Roger Weins, a principal investigator, says NASA calls it a Swiss Army Knife kind of instrument because it does so many different things.
Weins says the SuperCam will be a long-term source of revenue as scientists explore Mars in the future.
Judge Allows Peabody Energy To Pay Property Taxes—Associated Press
A judge has allowed Peabody Energy to go ahead and pay nearly $30 million in property taxes in four states while the coal company goes through bankruptcy reorganization.
The decision Wednesday in federal court in St. Louis reprieve a Colorado school district that missed a property tax payment from Peabody in June. The state of Colorado has fronted the South Routt School District some $1 million in state funding because of the crisis.

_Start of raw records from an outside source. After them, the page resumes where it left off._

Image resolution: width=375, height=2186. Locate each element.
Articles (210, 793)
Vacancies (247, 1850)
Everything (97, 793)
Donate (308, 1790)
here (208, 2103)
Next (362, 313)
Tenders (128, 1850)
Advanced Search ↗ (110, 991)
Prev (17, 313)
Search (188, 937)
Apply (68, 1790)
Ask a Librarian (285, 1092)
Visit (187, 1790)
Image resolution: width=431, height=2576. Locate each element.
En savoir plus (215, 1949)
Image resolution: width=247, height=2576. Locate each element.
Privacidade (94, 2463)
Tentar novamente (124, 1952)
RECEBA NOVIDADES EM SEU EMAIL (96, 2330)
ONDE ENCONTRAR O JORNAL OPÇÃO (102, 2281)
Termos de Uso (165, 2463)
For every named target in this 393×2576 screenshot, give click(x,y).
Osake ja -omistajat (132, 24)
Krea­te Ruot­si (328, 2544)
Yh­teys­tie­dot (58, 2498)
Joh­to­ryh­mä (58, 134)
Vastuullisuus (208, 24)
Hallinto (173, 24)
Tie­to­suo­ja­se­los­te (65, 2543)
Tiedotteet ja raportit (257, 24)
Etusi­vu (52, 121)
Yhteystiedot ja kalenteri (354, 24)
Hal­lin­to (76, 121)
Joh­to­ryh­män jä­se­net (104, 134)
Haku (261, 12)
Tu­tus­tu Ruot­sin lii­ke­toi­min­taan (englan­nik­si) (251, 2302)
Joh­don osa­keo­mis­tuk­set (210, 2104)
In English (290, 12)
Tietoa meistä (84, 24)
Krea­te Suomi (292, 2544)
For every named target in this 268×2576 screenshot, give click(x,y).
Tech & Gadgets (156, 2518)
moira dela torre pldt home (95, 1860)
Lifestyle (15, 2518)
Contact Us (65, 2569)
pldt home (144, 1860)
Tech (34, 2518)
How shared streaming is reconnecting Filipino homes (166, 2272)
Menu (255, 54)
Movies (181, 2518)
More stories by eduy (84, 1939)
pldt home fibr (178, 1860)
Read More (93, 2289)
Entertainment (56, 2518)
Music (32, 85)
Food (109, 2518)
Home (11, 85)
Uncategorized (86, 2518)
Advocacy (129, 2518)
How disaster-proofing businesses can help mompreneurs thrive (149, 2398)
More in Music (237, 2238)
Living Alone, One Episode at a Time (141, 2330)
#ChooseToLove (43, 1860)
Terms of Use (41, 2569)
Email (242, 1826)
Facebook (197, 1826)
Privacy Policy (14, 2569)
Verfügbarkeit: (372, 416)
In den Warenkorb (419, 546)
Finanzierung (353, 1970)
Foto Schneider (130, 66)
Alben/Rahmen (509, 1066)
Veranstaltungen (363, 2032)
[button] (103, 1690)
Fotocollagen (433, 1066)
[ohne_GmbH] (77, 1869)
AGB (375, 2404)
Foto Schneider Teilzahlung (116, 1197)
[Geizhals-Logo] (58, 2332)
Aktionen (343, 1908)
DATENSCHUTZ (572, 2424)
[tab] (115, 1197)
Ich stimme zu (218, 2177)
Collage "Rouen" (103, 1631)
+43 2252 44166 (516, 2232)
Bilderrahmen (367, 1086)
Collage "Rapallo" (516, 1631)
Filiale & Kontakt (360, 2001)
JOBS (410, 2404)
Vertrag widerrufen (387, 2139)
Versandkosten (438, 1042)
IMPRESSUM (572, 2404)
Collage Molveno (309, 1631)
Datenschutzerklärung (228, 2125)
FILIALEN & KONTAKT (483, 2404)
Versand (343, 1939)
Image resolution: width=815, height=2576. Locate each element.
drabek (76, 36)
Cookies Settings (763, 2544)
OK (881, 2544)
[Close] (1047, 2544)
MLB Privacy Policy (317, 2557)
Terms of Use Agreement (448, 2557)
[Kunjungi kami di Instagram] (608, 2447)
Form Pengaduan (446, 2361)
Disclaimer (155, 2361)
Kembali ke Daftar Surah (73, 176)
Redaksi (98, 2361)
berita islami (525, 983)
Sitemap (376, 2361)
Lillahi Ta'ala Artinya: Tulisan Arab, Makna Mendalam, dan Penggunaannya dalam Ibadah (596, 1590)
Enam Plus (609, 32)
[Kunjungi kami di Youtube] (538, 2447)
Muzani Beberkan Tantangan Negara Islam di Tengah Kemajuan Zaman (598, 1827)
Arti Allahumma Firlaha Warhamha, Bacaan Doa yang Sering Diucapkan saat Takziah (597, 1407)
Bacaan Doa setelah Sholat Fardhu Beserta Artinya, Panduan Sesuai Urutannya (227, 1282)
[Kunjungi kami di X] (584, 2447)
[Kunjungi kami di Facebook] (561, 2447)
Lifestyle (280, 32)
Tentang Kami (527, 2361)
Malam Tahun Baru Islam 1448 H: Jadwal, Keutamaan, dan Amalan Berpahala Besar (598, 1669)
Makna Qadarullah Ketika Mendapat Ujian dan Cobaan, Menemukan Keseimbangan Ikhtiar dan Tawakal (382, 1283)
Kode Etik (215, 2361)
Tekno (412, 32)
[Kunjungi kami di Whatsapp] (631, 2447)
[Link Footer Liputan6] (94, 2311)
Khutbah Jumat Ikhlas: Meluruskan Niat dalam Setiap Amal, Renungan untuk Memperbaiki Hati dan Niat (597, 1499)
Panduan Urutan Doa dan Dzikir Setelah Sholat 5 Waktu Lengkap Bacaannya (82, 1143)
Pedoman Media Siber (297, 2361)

The property tax payments should help other communities in New Mexico, Wyoming, and Indiana where Peabody owns coal mines. In Campbell County, Wyoming, Peabody has three open-pit mines and owes about $1.8 million in property and land taxes for 2015.
St. Louis-based Peabody filed for bankruptcy in April.
Police Say Man Who Sparked Scare Was Carrying BB Gun—Associated Press
Police say a man who mounted a BB gun resembling a rifle on a bi-pod near an Albuquerque boulevard will not face charges.
Officer Tanner Tixier says the man was detained for questioning Wednesday morning after police responded to 911 reports of a man with a gun. Police initially described the gun as an "unknown type of rifle, with an optic system, mounted on a bi-pod."
It turned out the man was aiming the BB gun at a paper bulls-eye for target practice in an open field between a Motel 6 and a strip club.
As the man packed up and began riding away on a bicycle, Tixier says, officers moved in to take him into custody. Police do not plan to release the man's name.